Directions -
Go through the records and report each line holding the string "click".

Data for review -
╭──

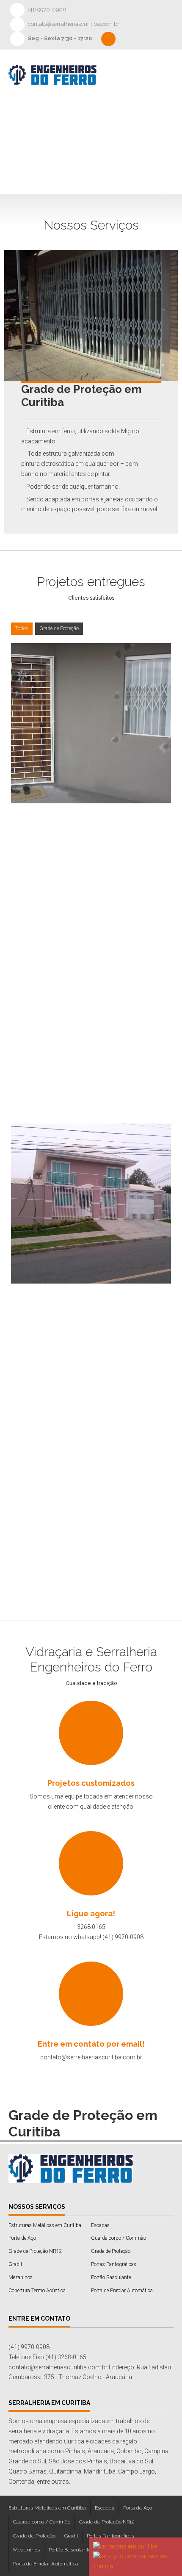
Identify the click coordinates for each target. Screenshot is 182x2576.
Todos (21, 628)
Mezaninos (20, 2277)
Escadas (100, 2225)
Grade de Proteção (59, 628)
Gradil (15, 2264)
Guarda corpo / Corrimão (118, 2238)
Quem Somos (130, 96)
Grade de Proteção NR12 (35, 2251)
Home (83, 96)
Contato (86, 165)
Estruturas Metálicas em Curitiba (44, 2225)
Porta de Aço (22, 2238)
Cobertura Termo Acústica (37, 2291)
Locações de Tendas (106, 142)
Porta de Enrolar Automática (122, 2291)
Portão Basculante (111, 2277)
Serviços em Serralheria (110, 119)
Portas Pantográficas (113, 2264)
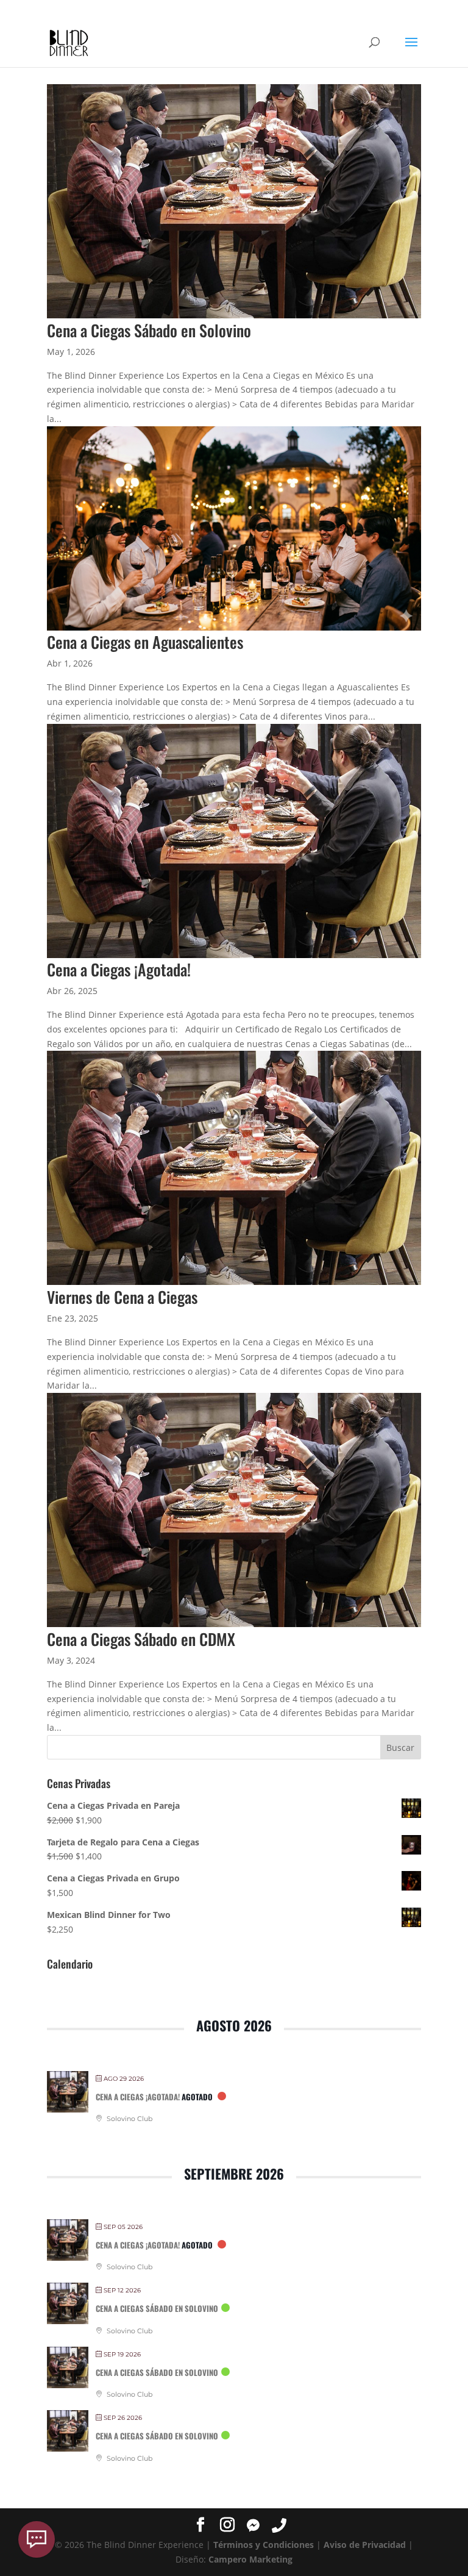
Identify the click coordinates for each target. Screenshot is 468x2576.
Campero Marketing (250, 2559)
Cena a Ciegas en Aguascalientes (145, 642)
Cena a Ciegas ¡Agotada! (119, 969)
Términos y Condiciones (263, 2544)
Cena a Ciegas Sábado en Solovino (149, 330)
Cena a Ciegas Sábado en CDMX (141, 1639)
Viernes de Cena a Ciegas (122, 1297)
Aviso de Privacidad (365, 2544)
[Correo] (36, 2539)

╰──

Response -
Identify the click coordinates for each target. Screenshot is 182x2576.
Identify the click coordinates for each target. Screenshot is 468x2576.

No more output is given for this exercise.